Byron Tran, News Editor

Dennis Sosnowski speaks to ASB students during first period. As a part of his new job, he organizes school spirit events and coordinates with student committees and organizations around campus. Photo by Byron Tran.

Former ASB Adviser Shannon Parker announced her switch to assistant principal to the Westview staff, Aug. 3. Social science teacher Dennis Sosnowski has taken over as the ASB advisor and is leaving his teaching position. 

According to Parker, seeking further professional growth was what led her to enroll in a program to earn her master’s degree in educational leadership, alongside an administrative credential, three years ago.

“The average ASB director stays in the position for three years,” Parker said. “It’s very rare that you come across an ASB director who stays forever. I knew I was on my seventh year and I was thinking, I loved ASB and I wasn’t ready to leave then, but I was having to think about my next goal and how I was going to work towards that goal.”

Even prior to her work with ASB, Parker said her drive for professional growth led her to make a similar decision back in 2012, leaving her position coaching and teaching dance to pursue the ASB director role.

“I can think of so many moments that led me to feel really happy and successful over the course of my 21-year education career,” Parker said. “But the deeper fulfillment for me is when I am being challenged and when I’m learning. For me, change is invigorating and I think it’s really healthy, for everybody, to never want to stay complacent.”

With a rich background in educational work, Parker said she feels her experiences in her previous positions can be effectively applied as an administrator.  

“I had experienced a lot as a teacher, as an ASB director, as a coach, and I think all my learning from those capacities can allow me to contribute in this role to aid the younger teacher population coming in,” Parker said. “I think I’ve had enough experience now that I can contribute in this manner.”

Through talks with Parker, Sosnowski said he knew that Parker may eventually leave the ASB position. When she did, Sosnowski jumped at the opportunity. Coming into the role, Sosnowski said he brings both a sense of excitement and nervousness to the position.

“I love working with all of the different groups on campus—the sports teams, performing art teams, the marching band, extracurricular clubs—and trying to make them feel part of the school community,” Sosnowski said. “But I know that that’s also a big task; I know that there’s a lot of expectations.”

With experience in an ASB director position at a previous school district, Sosnowski said he is not entirely in the dark when it comes to the responsibilities of the role she is now stepping into.

“I’m busy and I’m nervous, but I was expecting that,” Sosnowski said. “[While organizing registration week,] I knew there was a lot to do, but I’d done it before, so there’s a little bit of familiarity.”

With both Parker and Sosnowski excitedly adjusting to their new positions, they both also say they will miss their former roles. 

For Parker, the opportunity to work with highly motivated student advocates is something she will deeply miss.

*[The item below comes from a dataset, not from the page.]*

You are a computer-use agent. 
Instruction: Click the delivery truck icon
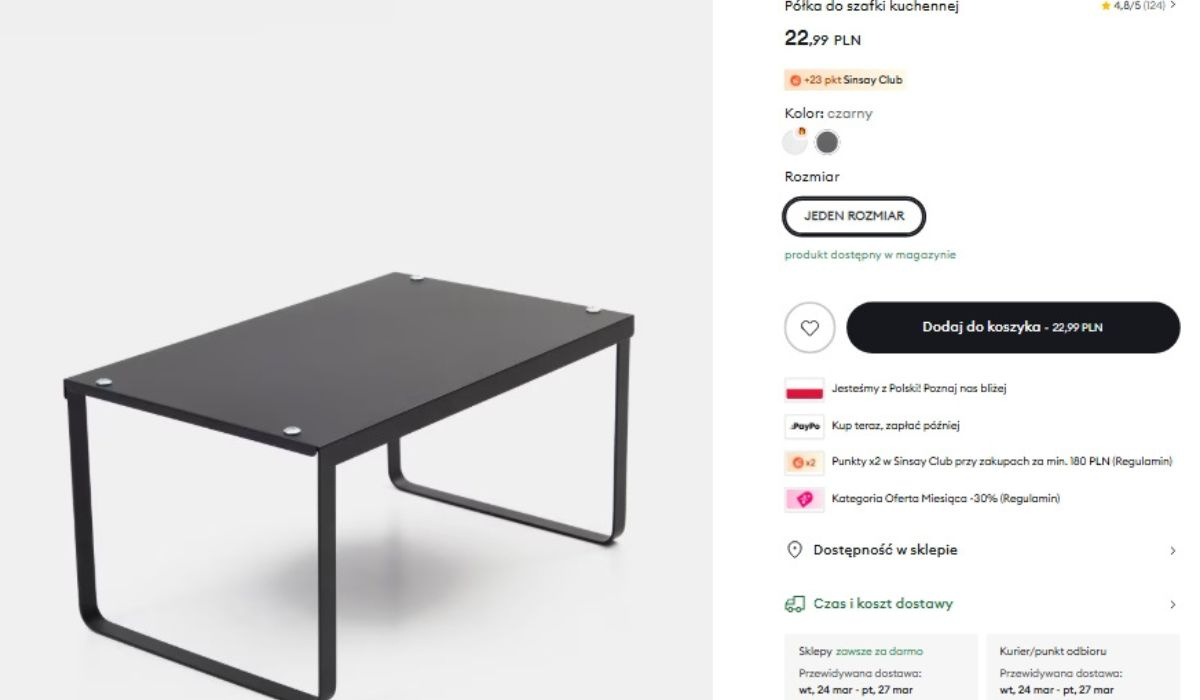(x=796, y=604)
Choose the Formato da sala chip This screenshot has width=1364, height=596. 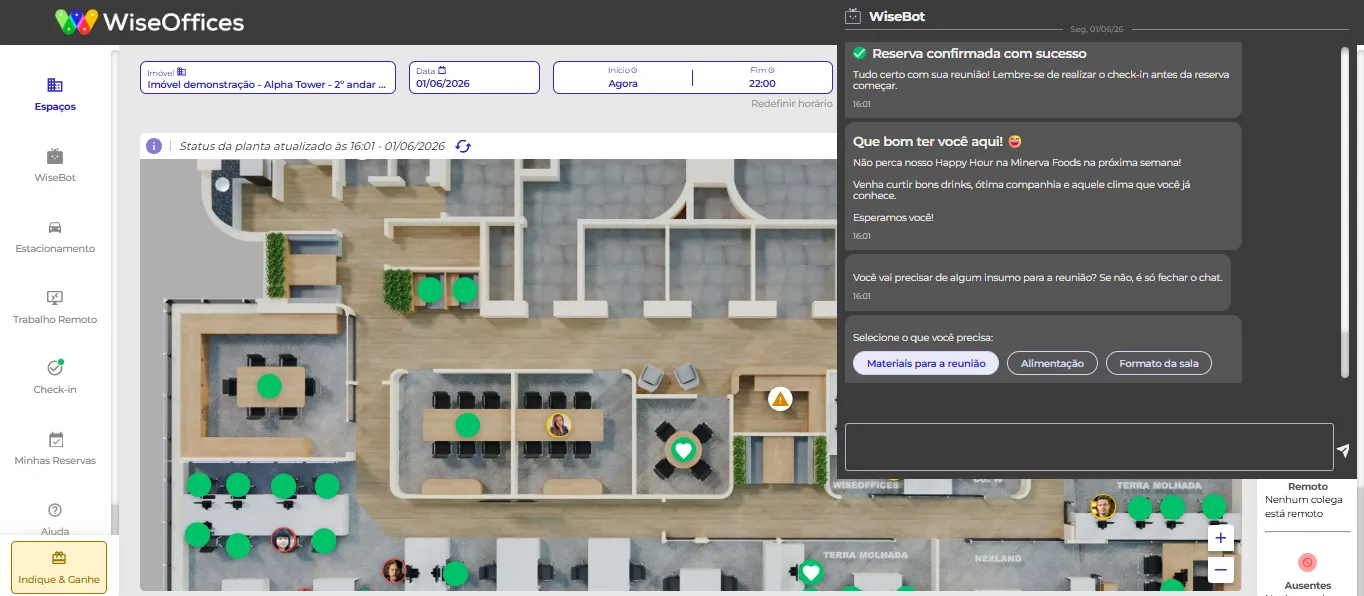coord(1158,363)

“The kids that would come through the ASB program were rockstars,” she said. “It was those students who really were authentic student advocates that were really inspiring to work with. The students that are attracted to ASB mostly are there because they care about the student experience on this campus, and they know that ASB is a conduit to making things happen.”

On top of the students, Parker said she will miss the creative autonomy and innovation that comes when working closely with the students. For Sosnowski, the simple comfort of teaching a small class about something he loves will be what he misses most. 

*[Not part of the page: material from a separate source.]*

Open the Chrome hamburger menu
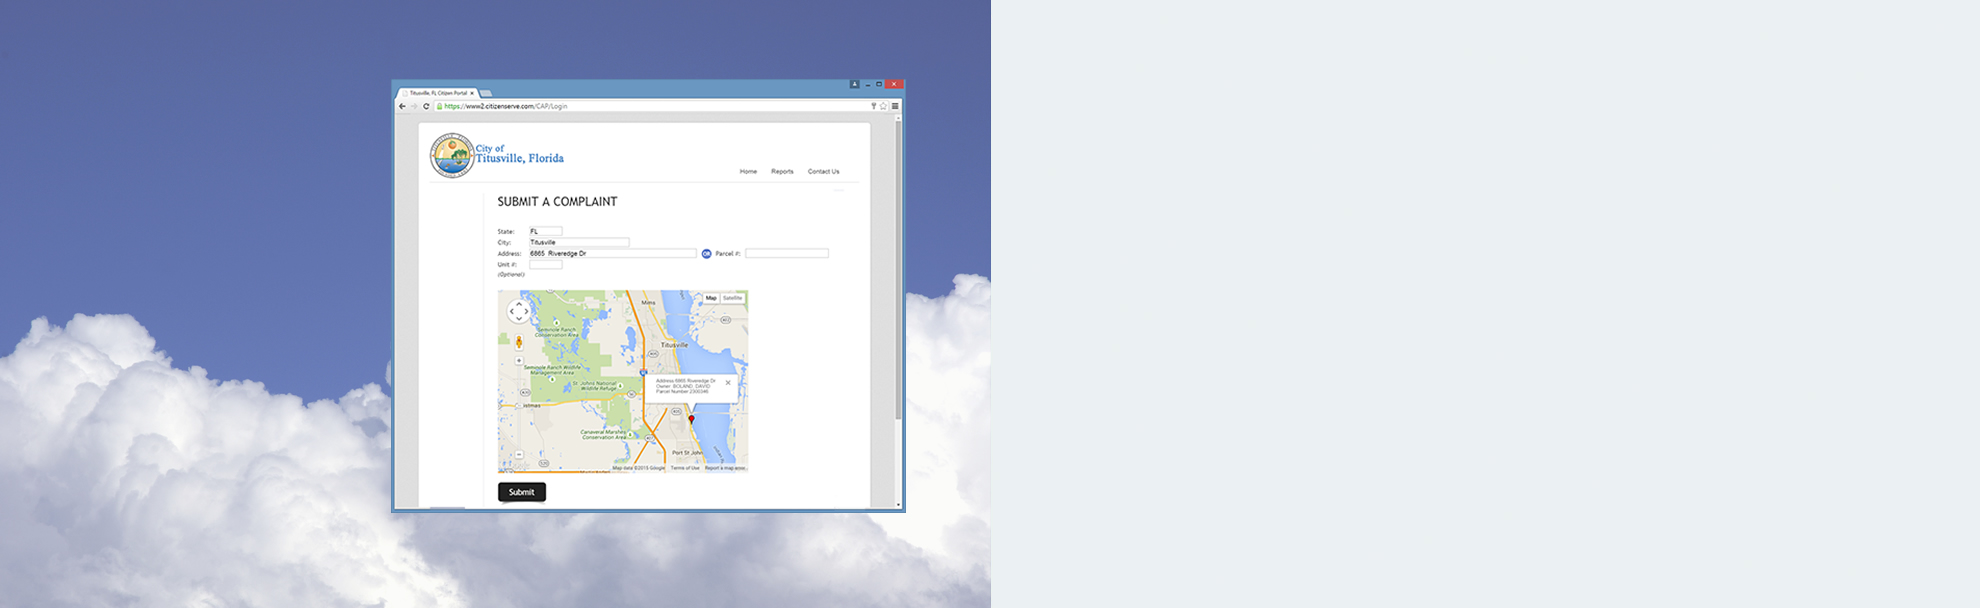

“There’s definitely something about creating relationships with students, which is a lot easier in a smaller classroom of 35 students than it is to try and create a relationship with an entire school,” Sosnowski said. “I have a political science degree and a history minor, and I genuinely love those subjects, so I will miss that, but it’s a trade-off.”

As Parker reflected on her decade with ASB, She said she wishes Sosnowski and the ASB staff the best of luck. 

“For Sosnowski—what an honor to get to be part of some of our students’ best high school memories. Enjoy!” Parker said. “For the ASB class—keep doing the hard work for all the right reasons. Your student body counts on you!”